This post has news updates from the afternoon of the opening day of the public inquiry into plans by UK Oil & Gas plc to drill exploratory gas wells near the village of Dunsfold in Surrey.
The county council refused planning permission for the site, known as Loxley, in November 2020. The council said it would have unacceptable impact
This is not a verbatim report. Please let us know about any mistakes or misinterpretation.
3.15pm Timetable update
The inspector, Mike Robins, says he cross-examination of UKOG’s landscape witness will begin tomorrow.
He says statements are going onto the Surrey County Council inquiry website. The agreed timetable will be added to the website.
The inquiry adjourns until 9.30am on Wednesday 28 July 2021.
2pm: UKOG landscape evidence – Will Gardner
David Elvin QC for UKOG introduces his landscape witness, Will Gardner, of the consultancy, Environmental Dimension Partnership.
Mr Gardner says the proposed drilling site cannot not be considered “valued landscape”. He says:
“All landscape possesses inherent value, but it is clear this is not the same as possessing landscape value worthy of the ‘protect and enhance’ status.
“It would be inappropriate and (from a planning perspective) impractical to conclude that the appeal site is part of a valued landscape simply by virtue of its being within the setting of the AONB.”
He says an assessment of the site’s value had been undertaken. He says:
“there is no basis to afford the appeal site the elevated status of being or forming part of a valued landscape”.
“Short-term adverse effects”
On the effects of the wellsite, he says:
“There would be short term adverse effects on the landscape characteristics of the appeal site; however, these would be limited to a geographically discrete area given the relatively low level change arising from the removal of a section of hedgerow at the access track junction with High Loxley Road, introduction of security gates and fencing, and the change from agricultural land to compacted hard core for the track and Well site.”
He said the long-term effects on the landscape would be neutral:
“At the end of the development operation and following dismantling and removal of equipment and materials, the agricultural land and removed sections of hedgerow would be restored and enhanced. The residual effect of the development would be at worst case neutral.”

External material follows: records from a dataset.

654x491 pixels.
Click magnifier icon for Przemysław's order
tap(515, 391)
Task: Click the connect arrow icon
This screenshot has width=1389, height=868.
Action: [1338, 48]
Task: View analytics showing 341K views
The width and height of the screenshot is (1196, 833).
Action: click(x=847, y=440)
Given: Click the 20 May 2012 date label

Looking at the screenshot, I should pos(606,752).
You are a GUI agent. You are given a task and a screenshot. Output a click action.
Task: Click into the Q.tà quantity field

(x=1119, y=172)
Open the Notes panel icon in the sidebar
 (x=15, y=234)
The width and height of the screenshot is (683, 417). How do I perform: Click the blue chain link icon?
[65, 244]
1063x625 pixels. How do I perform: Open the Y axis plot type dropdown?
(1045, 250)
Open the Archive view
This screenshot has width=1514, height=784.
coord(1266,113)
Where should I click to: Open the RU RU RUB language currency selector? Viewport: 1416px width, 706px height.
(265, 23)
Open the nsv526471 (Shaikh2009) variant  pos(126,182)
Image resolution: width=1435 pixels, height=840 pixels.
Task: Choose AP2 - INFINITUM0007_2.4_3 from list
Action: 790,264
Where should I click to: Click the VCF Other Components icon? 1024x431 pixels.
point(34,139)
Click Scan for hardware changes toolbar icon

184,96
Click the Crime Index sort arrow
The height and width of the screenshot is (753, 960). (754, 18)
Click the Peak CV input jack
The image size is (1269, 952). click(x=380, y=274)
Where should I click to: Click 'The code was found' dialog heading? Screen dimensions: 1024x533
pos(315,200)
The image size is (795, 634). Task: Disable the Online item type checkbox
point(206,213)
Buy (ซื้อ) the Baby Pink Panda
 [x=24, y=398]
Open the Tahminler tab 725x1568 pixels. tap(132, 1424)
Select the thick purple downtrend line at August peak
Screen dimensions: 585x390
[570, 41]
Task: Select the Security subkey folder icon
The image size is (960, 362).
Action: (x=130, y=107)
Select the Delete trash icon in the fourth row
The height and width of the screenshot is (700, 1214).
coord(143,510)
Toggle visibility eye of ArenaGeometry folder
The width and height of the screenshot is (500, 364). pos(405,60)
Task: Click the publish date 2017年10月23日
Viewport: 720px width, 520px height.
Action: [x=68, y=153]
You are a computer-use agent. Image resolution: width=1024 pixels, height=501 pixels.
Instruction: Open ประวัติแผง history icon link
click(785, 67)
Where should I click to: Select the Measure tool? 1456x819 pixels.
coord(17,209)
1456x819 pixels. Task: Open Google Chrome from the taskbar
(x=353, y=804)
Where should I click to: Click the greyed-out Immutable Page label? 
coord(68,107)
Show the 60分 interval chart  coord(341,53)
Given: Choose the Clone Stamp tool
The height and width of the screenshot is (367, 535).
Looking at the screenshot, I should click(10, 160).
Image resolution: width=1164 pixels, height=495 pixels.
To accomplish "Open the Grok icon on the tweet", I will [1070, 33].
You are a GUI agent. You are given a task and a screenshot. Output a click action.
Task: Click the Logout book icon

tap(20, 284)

On nearby woodland, Mr Gardner said the landscape assessment assumed there was no woodland because it could be felled.
Impact on local visual amenity
Mr Gardner says
“This is a very contained site in terms of the wider effects of the proposals on visual amenity. The potential effects have been studied carefully and viewpoints/modelling locations agreed with relevant consultees. 6.8 Analysis shows that there will be no significant changes to visual amenity from the wider countryside to the north, from which the primacy of the AONB will remain unaffected.”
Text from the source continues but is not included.